- [ASSIGNMENT] A faithful, complete transcript of the entries below, without pictures, should be returned.

- [Stored items]
+ + + +

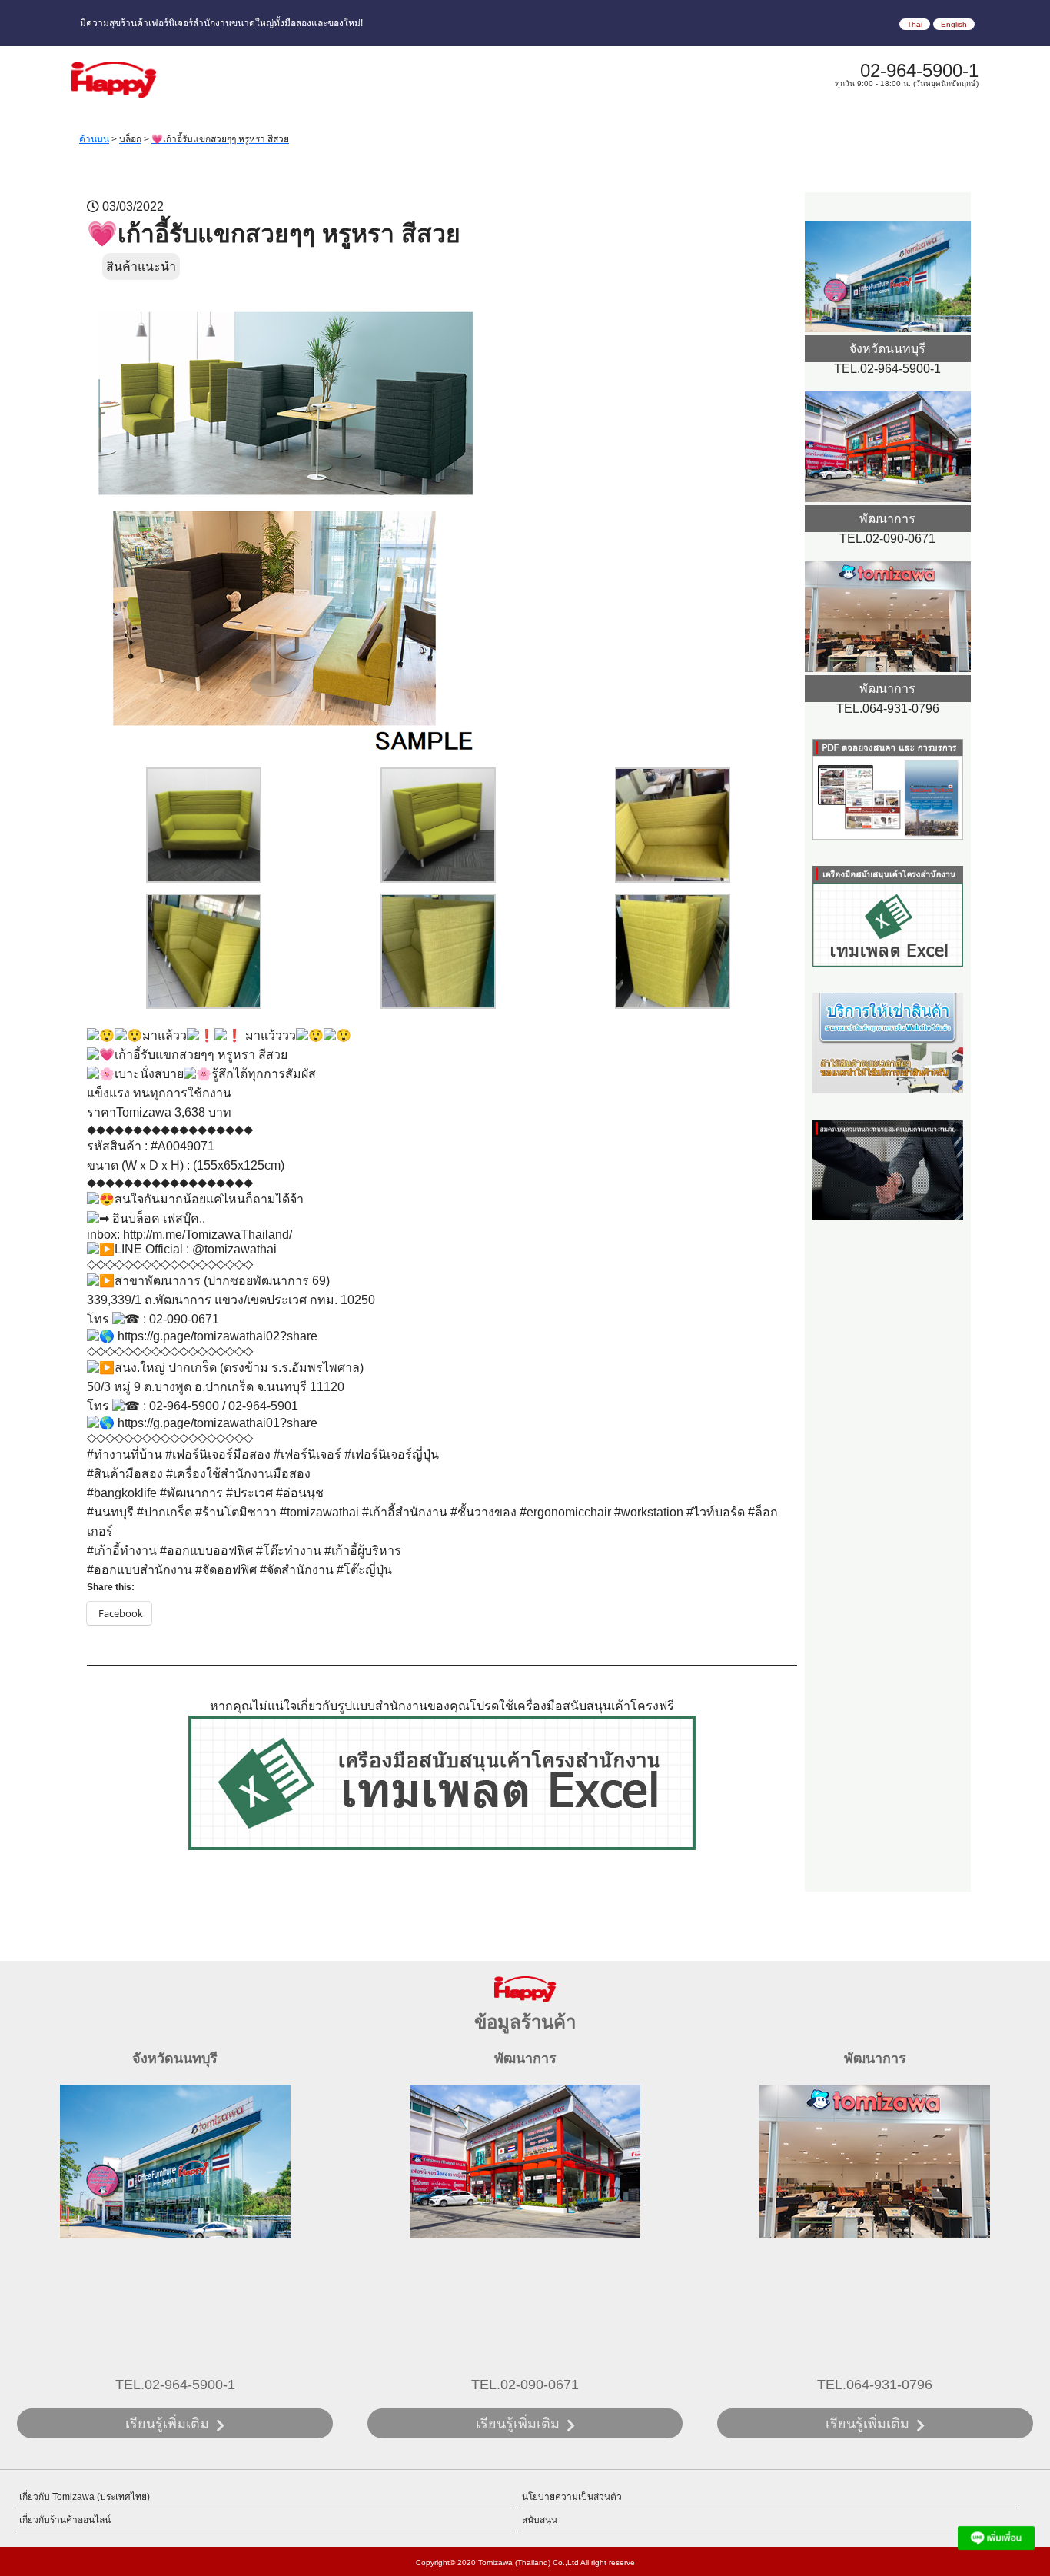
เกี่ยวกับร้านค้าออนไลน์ (65, 2519)
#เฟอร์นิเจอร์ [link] (307, 1454)
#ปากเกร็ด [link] (164, 1512)
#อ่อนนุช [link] (300, 1492)
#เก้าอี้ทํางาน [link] (122, 1550)
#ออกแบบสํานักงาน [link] (139, 1569)
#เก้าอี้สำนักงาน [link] (404, 1512)
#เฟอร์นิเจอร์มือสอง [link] (218, 1454)
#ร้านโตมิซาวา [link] (236, 1512)
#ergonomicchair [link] (565, 1512)
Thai (914, 24)
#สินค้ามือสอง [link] (125, 1473)
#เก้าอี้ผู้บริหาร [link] (362, 1550)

+ + + +

- [WRITTEN RESPONSE]
เกี่ยวกับร้านค้าออนไลน์ (65, 2519)
#เฟอร์นิเจอร์ [link] (307, 1454)
#ปากเกร็ด [link] (164, 1512)
#อ่อนนุช [link] (300, 1492)
#เก้าอี้ทํางาน [link] (122, 1550)
#ออกแบบสํานักงาน [link] (139, 1569)
#เก้าอี้สำนักงาน [link] (404, 1512)
#เฟอร์นิเจอร์มือสอง [link] (218, 1454)
#ร้านโตมิซาวา [link] (236, 1512)
#ergonomicchair [link] (565, 1512)
Thai (914, 24)
#สินค้ามือสอง [link] (125, 1473)
#เก้าอี้ผู้บริหาร [link] (362, 1550)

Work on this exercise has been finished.